Business & Economics

Sanctioned Russian Tanker Challenges U.S. Oil Blockade on Cuba

On 20 Mar 2026, as Cuba endured nationwide blackouts, a sanctioned Russian tanker with 730,000 barrels of crude steamed toward Havana—Cuba’s first foreign fuel in three months—prompting Washington to slap a new OFAC ban that formally bars Cuba from receiving any Russian-origin petroleum.

By Tomás Rydell

Focusing Facts

  1. Treasury’s OFAC General License issued 20 Mar 2026 adds Cuba to the list of jurisdictions prohibited from Russian-origin crude transactions.
  2. Tanker Anatoly Kolodkin, 3,000 nm out, carries 730,000 bbl—enough to refine roughly 180,000 bbl of diesel, or nine-ten days of Cuba’s demand.
  3. A second vessel, Sea Horse, reportedly discharged ~190,000 bbl of Russian gasoil in Cuba in early March despite the blockade.

Context

Great-power fuel diplomacy has haunted Cuba since the 1960–62 U.S. embargo that culminated in the Cuban Missile Crisis, when Soviet tankers similarly ran the gauntlet. Today’s rerun pairs a 2020s energy-weapon era—U.S. sanctions, Russian shadow fleet, ship AIS blackouts—with Cuba’s 1991-type “Special Period” contraction. The clash illustrates a centuries-long pattern: hegemons leverage maritime choke points to coerce smaller economies, yet embargoes rarely topple regimes (think 63-year U.S. embargo that failed to unseat the Castros). Whether this shipment lands or is intercepted will signal to future historians how effective sanctions are in an increasingly multipolar energy market where Russia, China and mid-tier players test U.S. reach. On a 100-year timeline, the episode is a data point in the decline of unilateral blockade power and the rise of globalized sanction-proof logistics—much as Britain’s coal diplomacy faded after 1914.

Perspectives

Cuban-American exile activists and right-leaning U.S. local/conservative media

e.g., CBS Miami, 100 Percent Fed UpThey portray the U.S. oil blockade and mounting pressure as a justified lever to topple Cuba’s communist rulers and finally bring about a "true, free Cuba." Because many outlets echo exile-community sentiment and cite Trump officials without scrutiny, they downplay the humanitarian fallout of fuel shortages while amplifying calls for regime change that align with their ideological agenda and Florida electoral politics.

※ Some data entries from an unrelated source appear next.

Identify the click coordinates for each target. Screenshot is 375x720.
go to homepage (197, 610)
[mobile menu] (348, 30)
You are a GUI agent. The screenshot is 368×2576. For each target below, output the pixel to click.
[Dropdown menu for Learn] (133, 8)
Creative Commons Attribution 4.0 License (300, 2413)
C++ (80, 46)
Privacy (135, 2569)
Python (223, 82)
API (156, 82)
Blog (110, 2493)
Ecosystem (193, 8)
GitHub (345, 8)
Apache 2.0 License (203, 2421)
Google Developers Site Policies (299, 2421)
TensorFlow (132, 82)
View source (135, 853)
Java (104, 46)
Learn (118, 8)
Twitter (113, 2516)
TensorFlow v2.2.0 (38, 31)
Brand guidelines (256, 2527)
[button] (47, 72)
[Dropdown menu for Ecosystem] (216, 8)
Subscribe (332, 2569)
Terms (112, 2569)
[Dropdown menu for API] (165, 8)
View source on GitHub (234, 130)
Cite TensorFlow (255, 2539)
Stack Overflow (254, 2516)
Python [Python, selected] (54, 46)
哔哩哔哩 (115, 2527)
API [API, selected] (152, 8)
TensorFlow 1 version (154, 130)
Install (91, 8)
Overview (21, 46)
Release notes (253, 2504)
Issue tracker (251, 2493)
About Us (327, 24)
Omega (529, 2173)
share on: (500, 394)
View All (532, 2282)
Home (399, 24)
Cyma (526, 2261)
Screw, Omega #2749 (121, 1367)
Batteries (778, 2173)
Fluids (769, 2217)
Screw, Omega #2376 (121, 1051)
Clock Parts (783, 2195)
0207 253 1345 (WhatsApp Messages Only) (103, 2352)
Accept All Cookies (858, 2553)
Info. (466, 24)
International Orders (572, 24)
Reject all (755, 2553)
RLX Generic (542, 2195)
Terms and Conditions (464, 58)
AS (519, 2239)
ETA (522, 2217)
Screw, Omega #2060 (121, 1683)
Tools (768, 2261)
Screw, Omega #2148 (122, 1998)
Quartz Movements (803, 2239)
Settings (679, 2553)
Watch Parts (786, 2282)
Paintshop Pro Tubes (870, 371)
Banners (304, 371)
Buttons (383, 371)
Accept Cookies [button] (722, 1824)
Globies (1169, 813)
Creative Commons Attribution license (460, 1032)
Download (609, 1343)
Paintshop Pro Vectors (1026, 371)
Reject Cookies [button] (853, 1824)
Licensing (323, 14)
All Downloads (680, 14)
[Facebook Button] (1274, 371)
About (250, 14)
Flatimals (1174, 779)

Left-wing anti-intervention commentators

e.g., CounterPunch, UK MirrorThey depict the blockade as a ‘starvation’ tactic and brand Trump’s threats as imperialistic bullying that is immiserating ordinary Cubans while chasing domestic political points. Their framing assigns near-total blame to Washington, glossing over Havana’s economic mismanagement and presenting Russia or other external actors as benign rescuers, which mirrors longstanding ideological sympathy for socialist governments.

International mainstream outlets focusing on energy/humanitarian impact

e.g., Economic Times, Deutsche WelleThey emphasize the practical consequences of the U.S. oil squeeze—nation-wide blackouts, stalled tourism, frantic search for Russian crude—and stress that Havana has little choice but to negotiate with Washington. By concentrating on logistics and economic data they appear even-handed, yet their crisis narrative implicitly accepts that U.S. pressure is the decisive variable, underplaying internal Cuban policy failures or broader geopolitical stakes.